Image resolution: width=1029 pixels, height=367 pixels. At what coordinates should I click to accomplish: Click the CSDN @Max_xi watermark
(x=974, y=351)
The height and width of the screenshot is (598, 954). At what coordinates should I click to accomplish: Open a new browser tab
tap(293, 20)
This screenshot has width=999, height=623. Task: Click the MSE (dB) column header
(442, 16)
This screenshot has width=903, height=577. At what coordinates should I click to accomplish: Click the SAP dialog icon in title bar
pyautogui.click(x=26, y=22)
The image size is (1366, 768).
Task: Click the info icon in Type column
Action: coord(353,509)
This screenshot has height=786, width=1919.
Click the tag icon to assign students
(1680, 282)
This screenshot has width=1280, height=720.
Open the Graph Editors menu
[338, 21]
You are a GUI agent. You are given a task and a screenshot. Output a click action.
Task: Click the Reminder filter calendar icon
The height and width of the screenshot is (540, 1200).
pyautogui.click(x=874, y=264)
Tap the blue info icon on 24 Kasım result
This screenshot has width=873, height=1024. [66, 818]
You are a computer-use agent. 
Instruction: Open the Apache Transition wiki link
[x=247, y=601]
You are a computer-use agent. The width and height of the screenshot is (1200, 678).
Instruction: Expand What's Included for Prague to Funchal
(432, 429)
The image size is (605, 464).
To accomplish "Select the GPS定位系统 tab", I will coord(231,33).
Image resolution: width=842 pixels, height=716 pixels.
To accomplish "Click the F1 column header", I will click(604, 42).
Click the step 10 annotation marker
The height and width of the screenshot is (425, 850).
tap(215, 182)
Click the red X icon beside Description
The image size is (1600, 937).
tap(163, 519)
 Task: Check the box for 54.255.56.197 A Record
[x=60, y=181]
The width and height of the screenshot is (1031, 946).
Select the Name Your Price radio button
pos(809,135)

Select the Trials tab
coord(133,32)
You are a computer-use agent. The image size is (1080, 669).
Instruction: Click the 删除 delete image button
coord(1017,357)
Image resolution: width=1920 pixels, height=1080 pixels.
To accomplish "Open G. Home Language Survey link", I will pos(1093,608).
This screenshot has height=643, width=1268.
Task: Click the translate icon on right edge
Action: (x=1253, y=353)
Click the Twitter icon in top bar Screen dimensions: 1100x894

EXERCISE DESCRIPTION: Copy the entire listing exactly. Do not skip a line.

EXERCISE RESULT:
Image resolution: width=1029 pixels, height=367 pixels. At what coordinates should I click to accomplish: Click the CSDN @Max_xi watermark
(x=974, y=351)
The height and width of the screenshot is (598, 954). At what coordinates should I click to accomplish: Open a new browser tab
tap(293, 20)
This screenshot has width=999, height=623. Task: Click the MSE (dB) column header
(442, 16)
This screenshot has width=903, height=577. At what coordinates should I click to accomplish: Click the SAP dialog icon in title bar
pyautogui.click(x=26, y=22)
The image size is (1366, 768).
Task: Click the info icon in Type column
Action: coord(353,509)
This screenshot has height=786, width=1919.
Click the tag icon to assign students
(1680, 282)
This screenshot has width=1280, height=720.
Open the Graph Editors menu
[338, 21]
You are a GUI agent. You are given a task and a screenshot. Output a click action.
Task: Click the Reminder filter calendar icon
The height and width of the screenshot is (540, 1200).
pyautogui.click(x=874, y=264)
Tap the blue info icon on 24 Kasım result
This screenshot has width=873, height=1024. [66, 818]
You are a computer-use agent. 
Instruction: Open the Apache Transition wiki link
[x=247, y=601]
You are a computer-use agent. The width and height of the screenshot is (1200, 678).
Instruction: Expand What's Included for Prague to Funchal
(432, 429)
The image size is (605, 464).
To accomplish "Select the GPS定位系统 tab", I will coord(231,33).
Image resolution: width=842 pixels, height=716 pixels.
To accomplish "Click the F1 column header", I will click(604, 42).
Click the step 10 annotation marker
The height and width of the screenshot is (425, 850).
tap(215, 182)
Click the red X icon beside Description
The image size is (1600, 937).
tap(163, 519)
 Task: Check the box for 54.255.56.197 A Record
[x=60, y=181]
The width and height of the screenshot is (1031, 946).
Select the Name Your Price radio button
pos(809,135)

Select the Trials tab
coord(133,32)
You are a computer-use agent. The image size is (1080, 669).
Instruction: Click the 删除 delete image button
coord(1017,357)
Image resolution: width=1920 pixels, height=1080 pixels.
To accomplish "Open G. Home Language Survey link", I will pos(1093,608).
This screenshot has height=643, width=1268.
Task: Click the translate icon on right edge
Action: (x=1253, y=353)
Click the Twitter icon in top bar Screen dimensions: 1100x894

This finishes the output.